Among the early settlers we have already mentioned, was Mr. Robert Voorhees, who is still a citizen and an excellent man; also, Mr. Rollin Richards came about the same time; Mr. Ami Willets came a little later--is a Friend, and lives on the Davison farm. He is quite wealthy, and is well known for his charities, that are so characteristic of the beautiful religion of George Fox. Mr. Israel Willets is also an early settler, and living on a highly cultivated farm; is wealthy, and much respected. Mr. Hiram Hammond came in 1854, and has been connect3ed with mills, in the stock and grain business, has a large dry goods store, and is one of those pleasant, quiet men, who would make friends anywhere.

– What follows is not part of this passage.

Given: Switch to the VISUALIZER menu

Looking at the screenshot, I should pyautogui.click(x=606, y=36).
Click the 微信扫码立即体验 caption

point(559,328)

In 1853 there was a county election held at Griffith's mill in this township, where W.C. Smith was whig competitor against Griffith, democratic, for the office of county judge. There were twenty-two voters, and the result was in favor of Smith, although Griffith was so sure of election that he built a cabin at Marietta, with the expectation of occupying it. This was the first whig victory of the county. Mr. James Allman was the first postmaster, and in getting his commission, found this ambitious Mr. Griffith in the lists against him. But Mr. A. was indorsed in Iowa City by democratic patronage, and he was appointed in the office. Mr. Griffith was so chagrined at this result and that of the other contest, that he sold out and left the country. Previous to this, there was no postoffice short of Marengo, forty-five miles distant.
Chesley Coppic, a distant relative of Coppic, the colaborer of John Brown, was the first justice, and Dr. Young, since deceased, practicing physician. Riley McCool came here in 1856, and had quite a large stock of dry goods, but there came an unlucky fire and burned store and contents to the ground. Mr. McCool has been engaged since in the stock business, buying cattle for the Chicago markets, and handles a large amount of money; also, Hammond Brothers ship stock to large quantities to the same yards.
--pg 26-29, History of Marshall County, Iowa, by N. Sanford, 1867.